In conclusion, the intercontinental circulation of HPAI H5Nx viruses of the Gs/Gd lineage is a historic occurrence that has resulted in the infection of many avian and mammalian species with variable clinical manifestations, ranging from subclinical infections to mass mortality events. Host responses to HPAI infection, expression of clinical disease, and associated pathology vary depending on numerous interactions including the host, route of infection, dose, day postinfection, and virus strain (1). In this study, we observed no apparent respiratory or systemic signs and minimal neutralizing antibody response, despite consistent detection in nasal swab specimens and systemic distribution including skeletal muscle in inoculated animals.
Our data raise concerns over our ability to identify infection in commercial swine that do not exhibit overt respiratory signs while also exhibiting minimal neutralizing antibody response in affected animals. The apparent increased fitness of clade 2.3.4.4b H5Nx viruses and their reassortants in swine raises concerns over public health risks and highlights the need to clarify mammalian adaption and reassortment potential and supports the need for continued surveillance. 
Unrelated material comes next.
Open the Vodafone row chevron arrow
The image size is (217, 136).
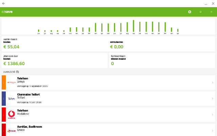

Dr. Seger is an anatomical pathology resident at Iowa State University Veterinary Diagnostic Laboratory. Her research efforts focus on infectious disease pathology of food animal diseases of human importance.
 
Although this research is limited to HPAI H5N1 genotype D1.2, we continue to follow a great many other novel flu viruses - equally poorly tracked - spillover and/or spread in swine. 

 The CDC's IRAT (Influenza Risk Assessment Tool) lists 3 North American swine viruses as having at least some pandemic potential (2 added in 2019).
H1N2 variant [A/California/62/2018] Jul 2019  5.8 5.7 Moderate
H3N2 variant [A/Ohio/13/2017]         Jul 2019  6.6 5.8 Moderate
H3N2 variant [A/Indiana/08/2011]     Dec 2012 6.0 4.5 Moderate
There is even greater diversity among swine flu viruses around the globe, with China's EA H1N1 `G4' virus often cited as the world's biggest pandemic threat. We've also followed repeated spillovers in Brazil, and last year the Eurasian 1C Swine Influenza A Virus was labeled a `high pandemic risk'.

But our reluctance to aggressively test livestock (pigs, cattle, sheep, goats, mink, etc.) for novel viruses means that we are likely only seeing the tip of the viral iceberg. 

Which could end up being a mistake of titanic proportions.